* [Passage]

# Patagonia Cover - Padded?



## BurBunny (Feb 14, 2009)

I'm looking for a temporary (and perhaps travel) cover for my Kindle until my Oberon arrives, and I like the Patagonia as it can be unzipped and the Kindle read without removing from the case (unlike the Belkin neoprene case).  However, I'm unsure if there's any padding.  

What do you all think?  There's nothing in the description.  I'd like something with at least a tad of padding.


----------



## kari (Feb 15, 2009)

We were talking about this on another thread earlier.  I like the idea of using it for a temporary case but I don't like the price one bit.  I think it's too much and I wish there were some color choices.  I'm not sure about padding - I thought it had some but if it doesn't say, who knows?!


----------



## BurBunny (Feb 14, 2009)

I saw the other thread which discussed the awful logo and color, but thought starting a new thread specific to this might bring out some more information.  I do hate the way it looks, but if all I'm looking to use it for is occasional protection, I can live with that.

The neoprene would actually be a terrific option if it only opened flat... grrrr


----------



## Sherlock (Dec 17, 2008)

Just to let you know.....I got the Patagonia cover yesterday and I love it.  It's much nicer than it appeared to be in the Amazon pictures.  It didn't appear to be padded in the pictures, but it is.  It is light weight and the cover can be folded back when reading.  I am completely satisfied with it and it's perfect for me.

It could be prettier, but in basic black it won't show dirt and grime so it's OK.


----------



## Cuechick (Oct 28, 2008)

Hey Sherlock, can you post some pictures for anyone else interested? I think it is a good and unique idea for a cover.


----------



## Sherlock (Dec 17, 2008)

OK....I have the pictures, but I've never added any before.  How do I do it??


----------



## Sherlock (Dec 17, 2008)

* [Data]
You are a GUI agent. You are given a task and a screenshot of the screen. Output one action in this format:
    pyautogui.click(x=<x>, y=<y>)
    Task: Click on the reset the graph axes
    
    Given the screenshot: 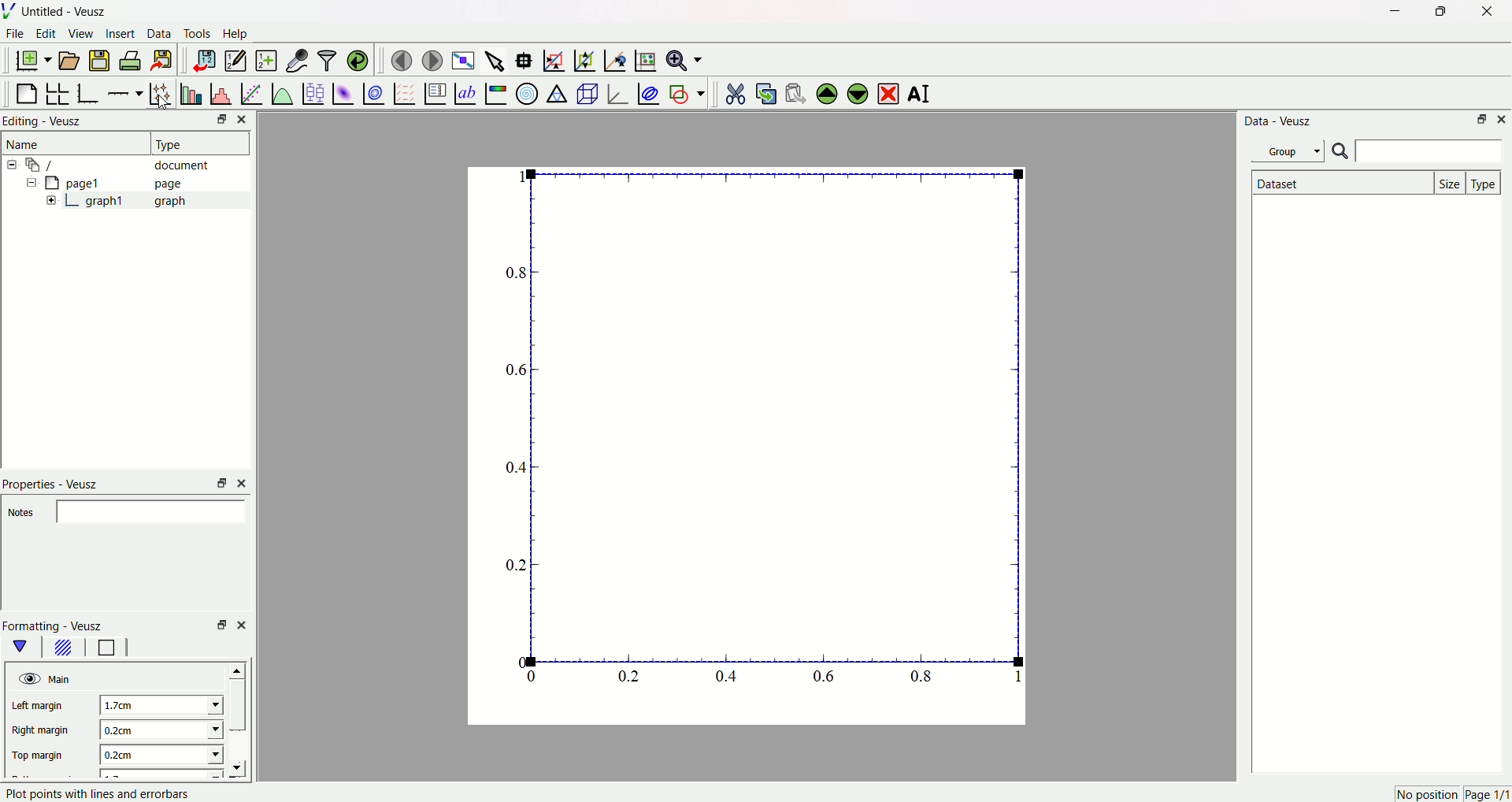 What is the action you would take?
    pyautogui.click(x=643, y=57)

* [Work to complete]
- a) In the Patagonia cover thread, what color does Sherlock say the cover comes in?
- b) Carry the Patagonia cover thread on from the point where it stops.
The rows have nothing to do with the Patagonia cover thread.

* [Outputs by task]
- a) Basic black.

- b)
BTW....the pictures are on my computer and I want to transfer them directly to the post without having to download anywhere else.  Can I simply grab it from my C drive and paste into the post?


----------



## drenee (Nov 11, 2008)

I have never been able to take a pic from my C-drive and put into a post.  I believe I read in another thread a while back that you need to use something like photobucket.  Sorry I couldn't be more help.  More knowledgable folks will be up and moving around soon and tell you what you need.  
deb


----------



## Cuechick (Oct 28, 2008)

Sherlock said:


> BTW....the pictures are on my computer and I want to transfer them directly to the post without having to download anywhere else. Can I simply grab it from my C drive and paste into the post?


You have to host them on another site like Flickr (which is free) then just open the pic in it's own window and copy that url and paste it between the tags that appear when you click the picture tab in the posting box.
I love flickr, use it a lot, it is easy to set up an account and aside from a way to share your pics, it also works as storage. Recently I had to take my laptop in to be fixed and they wiped my the entire hard drive! All my important files were backed up but a lot of my fun stuff... was not. Luckily, since I had a lot of stuff stored on flickr I did not lose as much as I could have.


----------



## ladyknight33 (Feb 2, 2009)

I had purchased the Patagonia cover so that Ladybug was not nekkid until the M-Edge arrived. Since then Ladybug has a lil sister Kiki (my daughter's). My daughter loves the cover. I purchased the Amazon black leather cover for Ladybug. It just arrived. Here are pictures of both

side by side ~ closed









side by side ~ covers folded back









hang test wth amazon clips over a terrazzo floor 









hang test patagonia cover









side by side ~ open 









all in all the patagonia cover does have nice padding to protect your kindle. Not sure if I would put anything in the pocket but that's JMO.


----------



## MonaSW (Nov 16, 2008)

Does anyone have a link to the Patagonia cover?


----------



## BurBunny (Feb 14, 2009)

MonaSW said:


> Does anyone have a link to the Patagonia cover?


http://www.amazon.com/Patagonia-Book-Case-Kindle-2/dp/B001GVIUMW/ref=sr_1_4?ie=UTF8&s=fiona-hardware&qid=1235873559&sr=1-4


----------



## Gregor (Feb 28, 2009)

Sherlock said:


> Just to let you know.....I got the Patagonia cover yesterday and I love it. It's much nicer than it appeared to be in the Amazon pictures. It didn't appear to be padded in the pictures, but it is. It is light weight and the cover can be folded back when reading. I am completely satisfied with it and it's perfect for me.
> 
> It could be prettier, but in basic black it won't show dirt and grime so it's OK.


I got the Patagonia cover today, it's very nice, and exactly what I was looking for. I've been buying their stuff for years, and it lasts and lasts.

The only thing I put in the pocket was a business card, in case I lose it.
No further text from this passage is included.